At present she is about eighty miles from Gebalup and I am informed is coming in this direction.
November 17 1930
Const Blake
Report of Edward Blake PC Reg No 939 relative to Aboriginal woman Fanny and half-caste children
Inspector Segal
I respectfully forward for your information completed file relative to Aboriginal woman Fanny Benang and half-caste child Topsy.
This matter was perused by you during your last visit to Gebalup, but was only completed this date. The delay was due to the woman Fanny being induced by other natives to go to Barren Peaks and Munglinup, ninety to one hundred miles from Gebalup, last August. I seized her and the children at Wirlup Haven on 27th November.
The girl Topsy is an extra fair skinned half-caste, perhaps ten years of age, but the baby (six months) which was reported to me as being a half-caste, is, in my opinion, not a half-caste at all, but is the child of a half-caste father, and is very black.
Relative to the removal of the woman and remaining child I am informed that she is willing to mate with a rather respectable black fellow named Ted Cuddles, who is the sole native employed by Done, twenty miles from Gebalup. If so, I think she should be allowed to remain. The baby is still at brea
st and could best stay with her for the time being at least. The child was handed to Mr Ernest Scat, in the presence of the visiting R M Mustle, this date, and will, I am satisfied, receive every care and attention.
Edward Blake
Constable
To Commissioner of Police
Despite your officer’s report and the advice of members of the Gebalup community I have serious objections to the woman remaining in the Gebalup district instead of being removed to the Native Settlement. I enclose the necessary warrant for her removal. Also the child; if it seems to have a preponderance of white blood it would be best to also have it removed unless we can be confident of no reversion to type, or unless we have someone close at hand to tend to its welfare. In this case we have, and what a pity we do not have more people in our community like Mr Ernest Scat.

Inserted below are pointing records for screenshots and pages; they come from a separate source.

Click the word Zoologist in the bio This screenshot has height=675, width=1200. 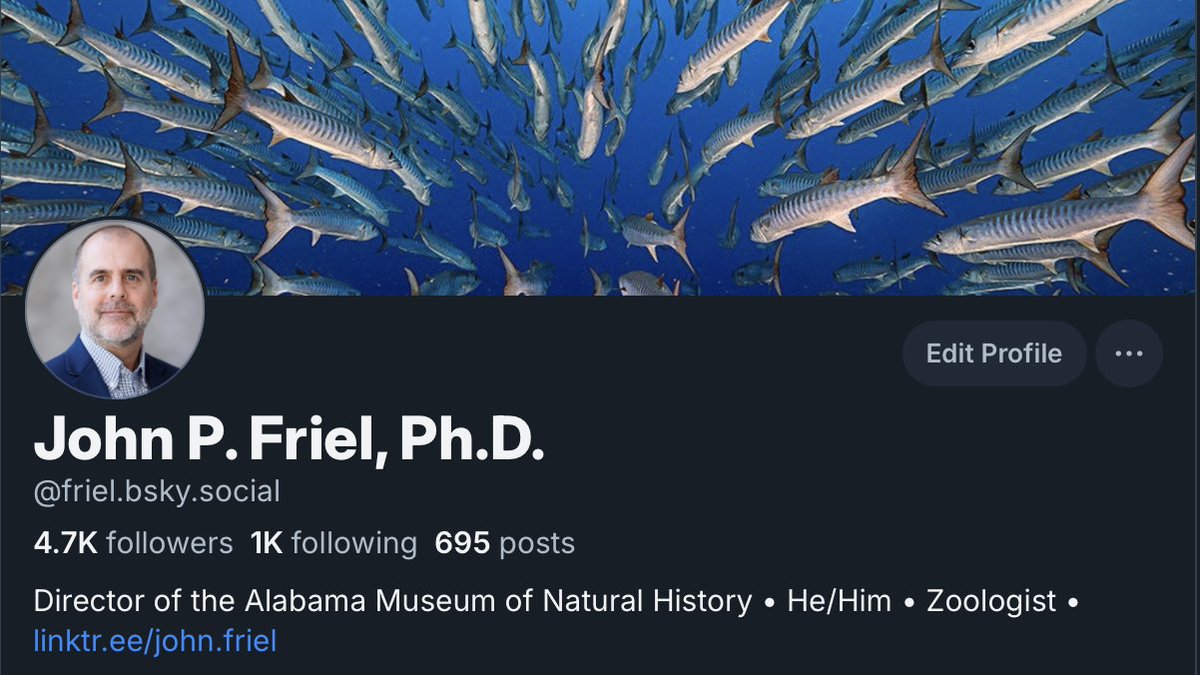(991, 602)
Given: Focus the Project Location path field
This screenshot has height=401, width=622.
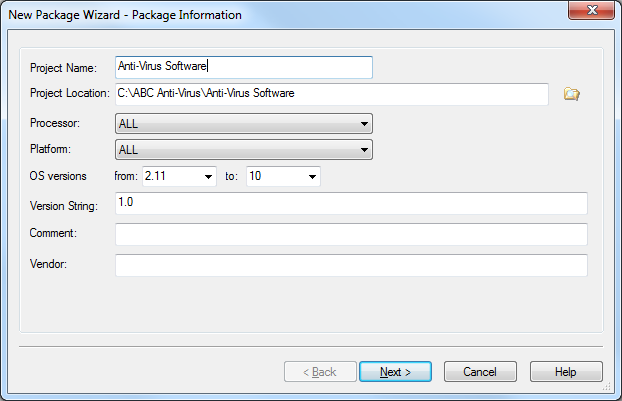Looking at the screenshot, I should coord(332,94).

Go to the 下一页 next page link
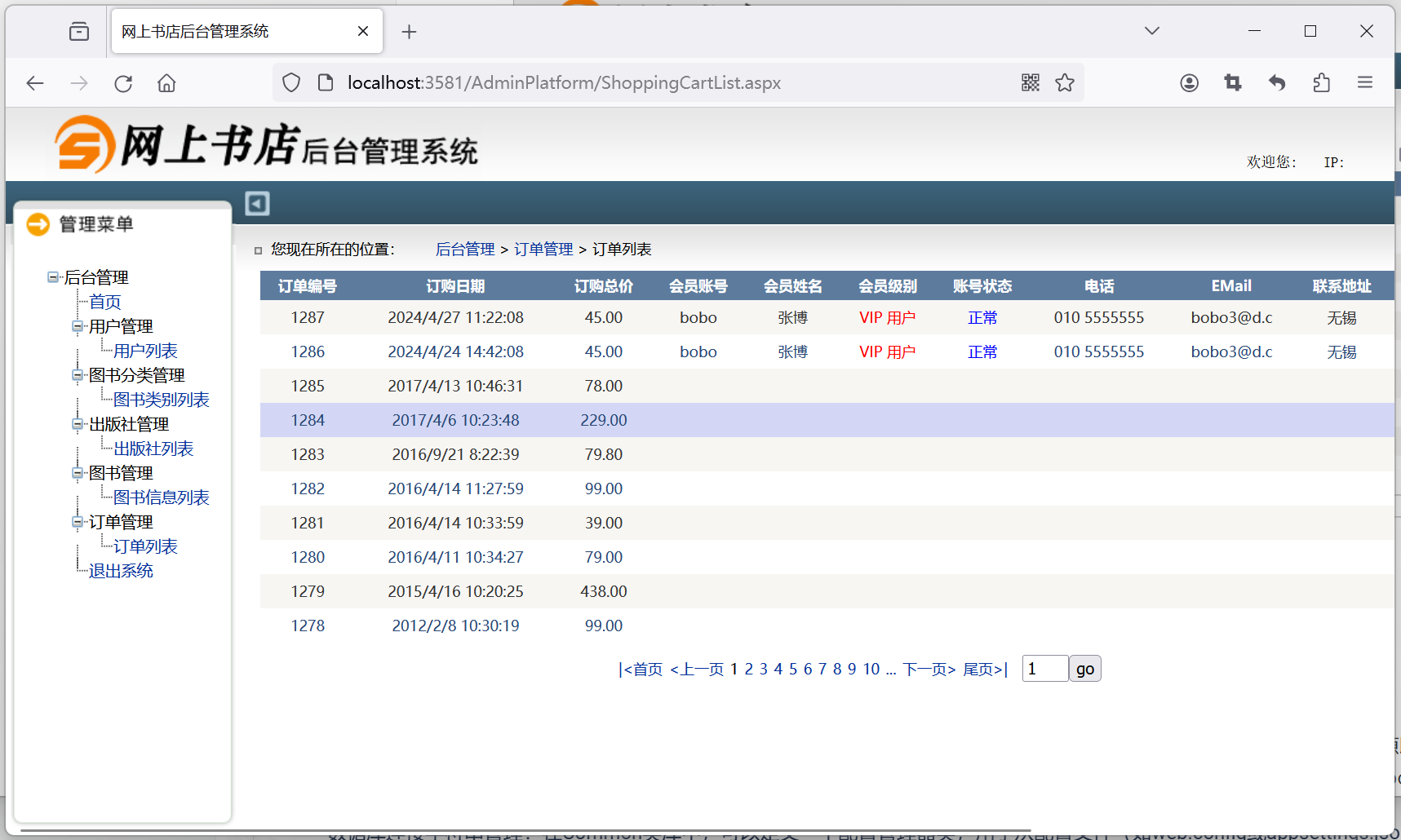point(929,669)
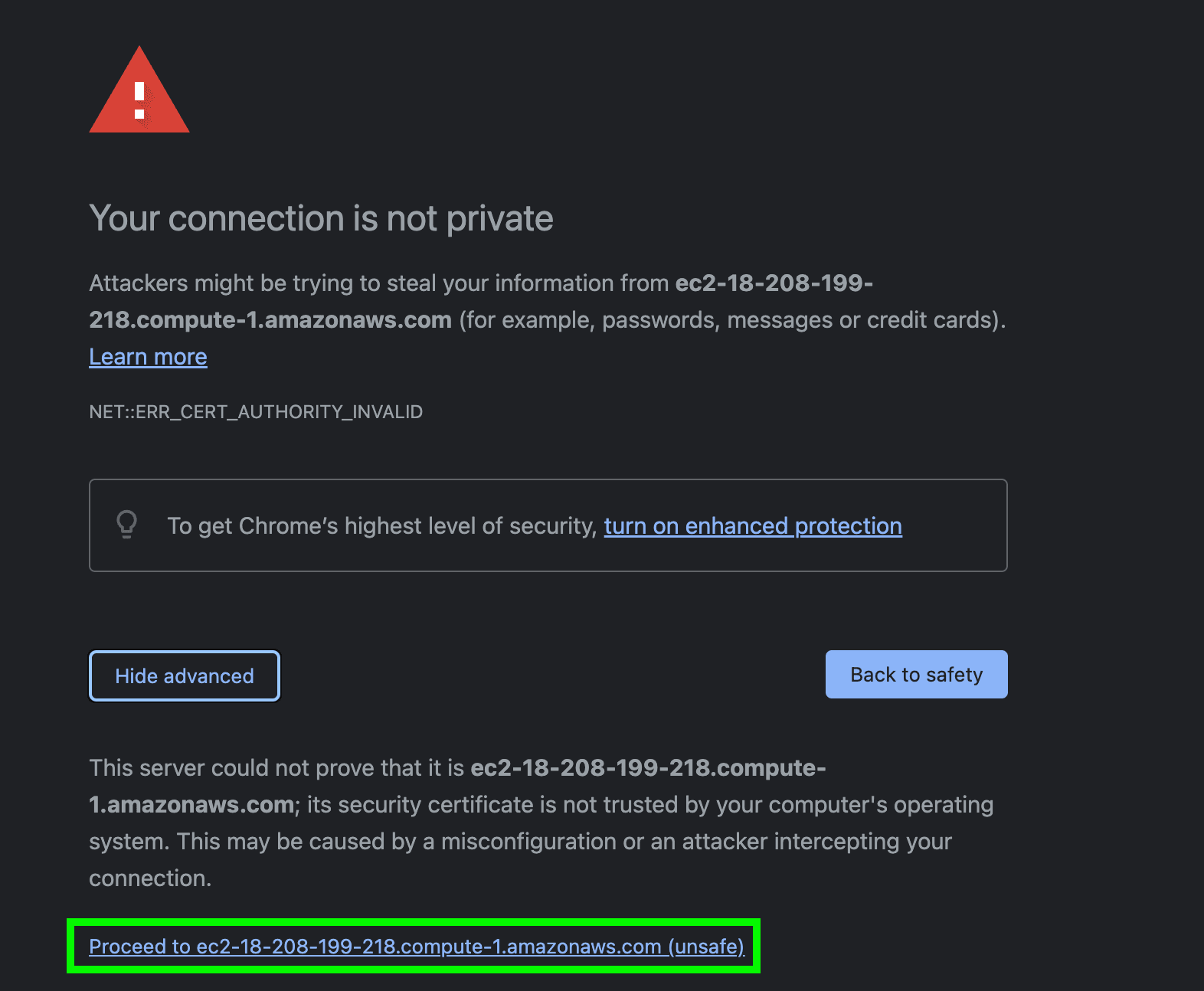The image size is (1204, 991).
Task: Click the white exclamation mark inside the triangle
Action: [x=139, y=100]
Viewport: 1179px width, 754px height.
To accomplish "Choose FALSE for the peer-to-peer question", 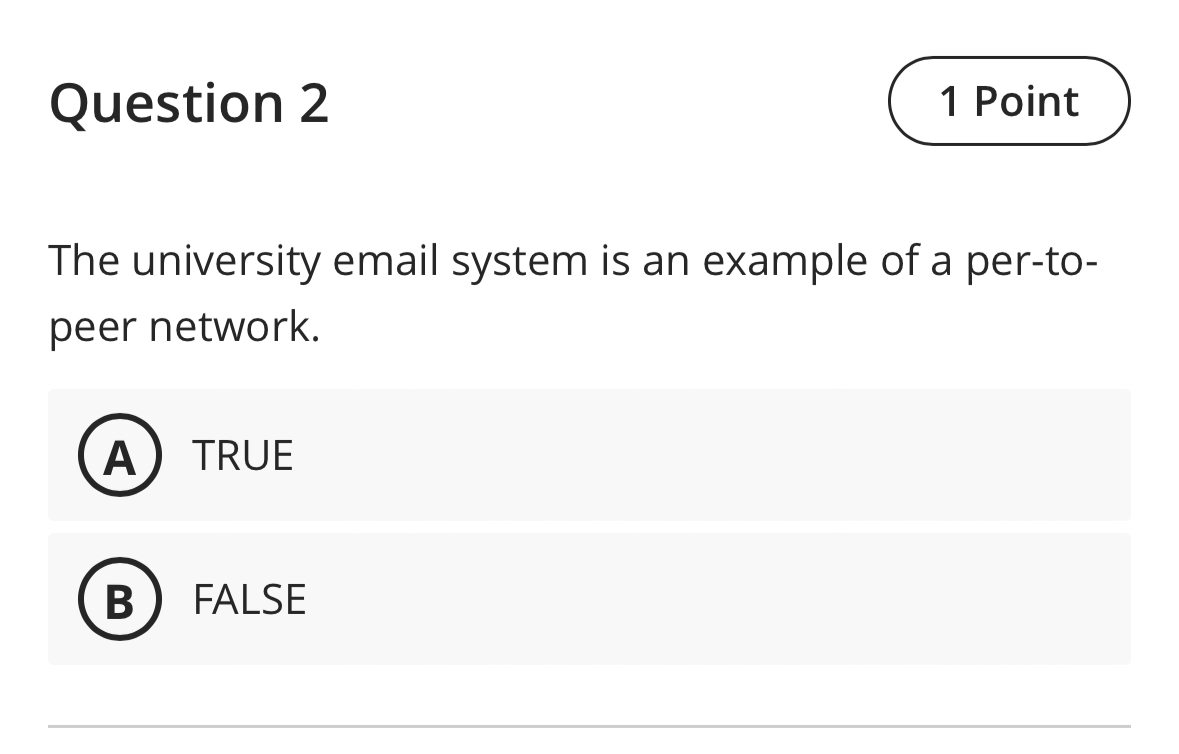I will [x=590, y=599].
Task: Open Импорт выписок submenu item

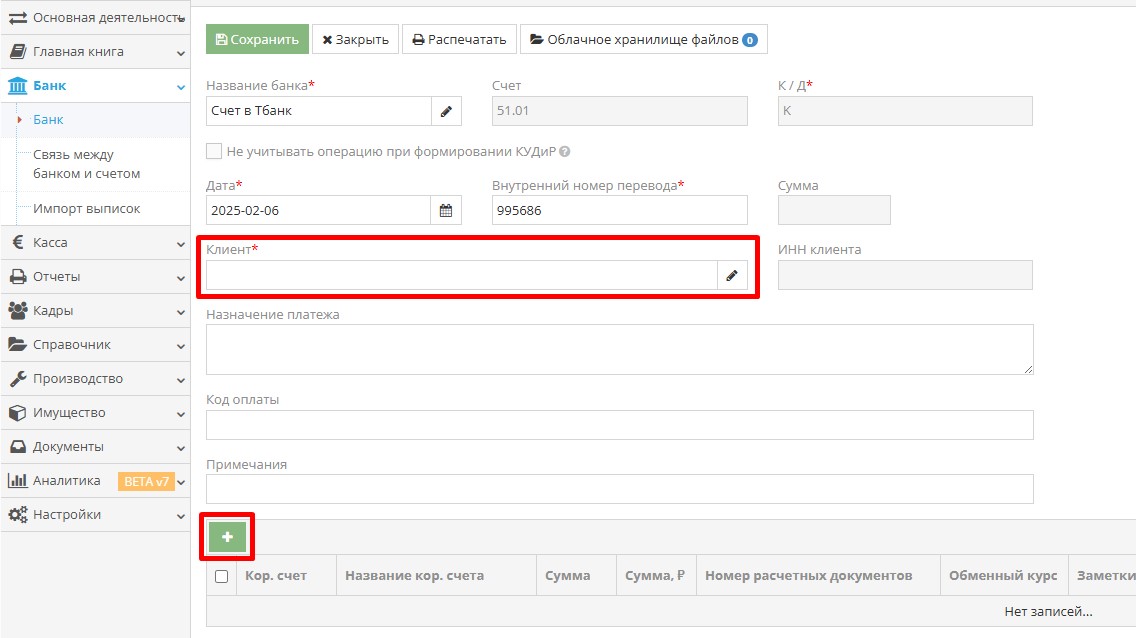Action: pyautogui.click(x=86, y=209)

Deputy Chief Protector 22/12/1930
My dear grandfather knew the Inspector, knew the Chief Protector, knew the neighbourly policeman and—being of a kind—he trusted them. His kindly heart had him take in the poor waif, and Kathleen and her mother and this last adopted child were photographically captured together on the verandah. Ern was struck by how frail and thin the young girl was, and how good it felt to be able to help her.
Together, at least the women were together.